◆ STORED ROWS ◆
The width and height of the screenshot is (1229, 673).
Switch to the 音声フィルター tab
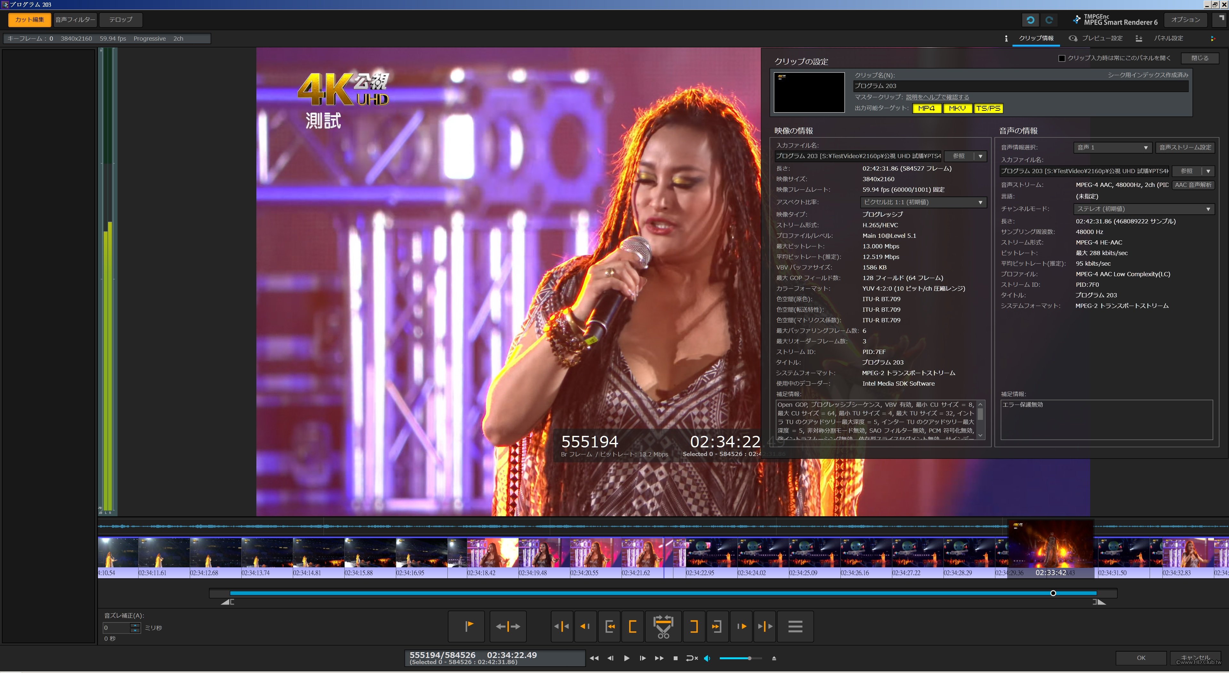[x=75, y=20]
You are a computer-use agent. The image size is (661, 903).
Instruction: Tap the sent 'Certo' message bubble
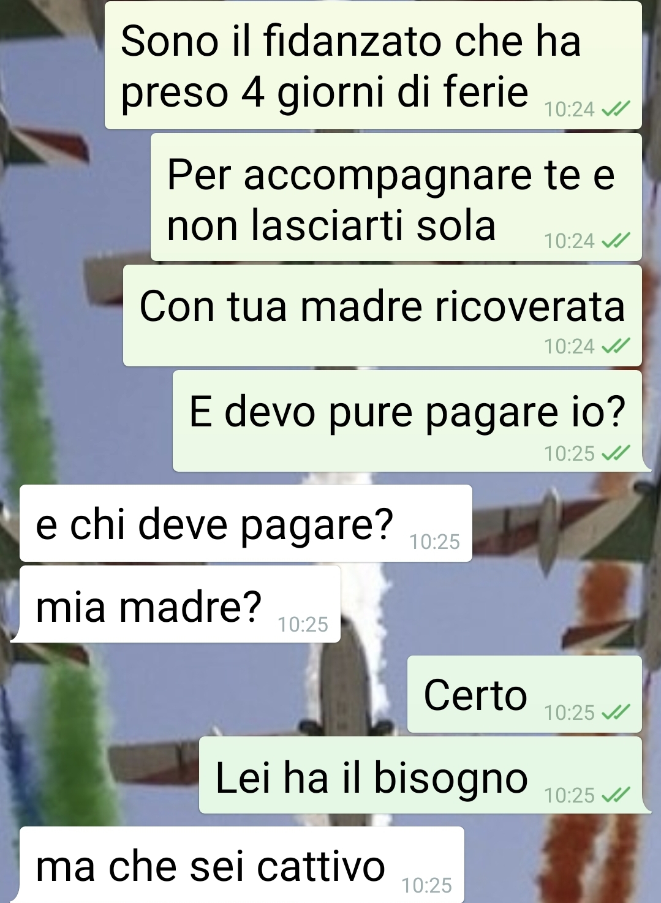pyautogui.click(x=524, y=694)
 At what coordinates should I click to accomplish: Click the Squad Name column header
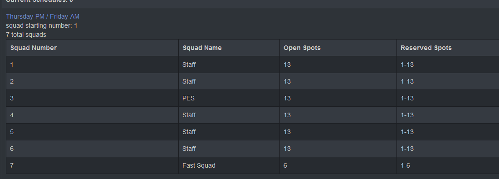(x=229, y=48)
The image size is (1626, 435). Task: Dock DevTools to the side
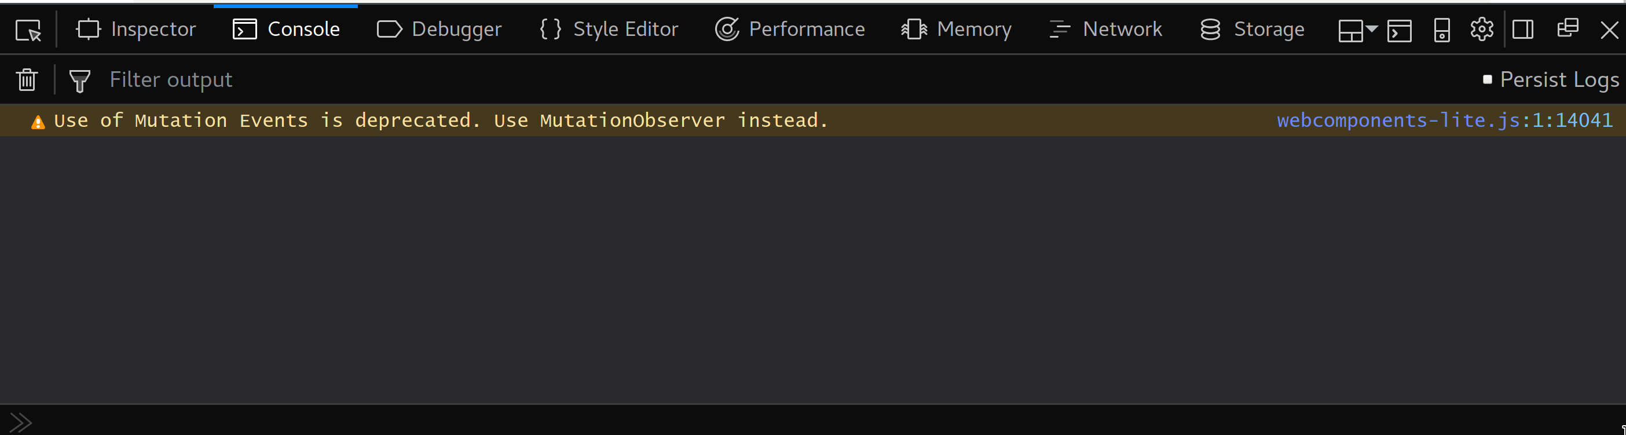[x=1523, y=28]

◆ AIM OF THE EXERCISE ◆
Restate every row, including its request, and shift each coordinate in the answers up by 112. Leave the pictures out of your output.

◆ ANSWER IN FULL ◆
The width and height of the screenshot is (1229, 673).
Switch to the 音声フィルター tab
[x=187, y=132]
You are a computer-use agent. The image size is (661, 903).
Instruction: Tap the sent 'Certo' message bubble
pyautogui.click(x=636, y=806)
 At what coordinates should I click to accomplish: Click the Squad Name column header
(x=341, y=160)
The image size is (1626, 435). Task: Dock DevTools to the side
[x=1635, y=140]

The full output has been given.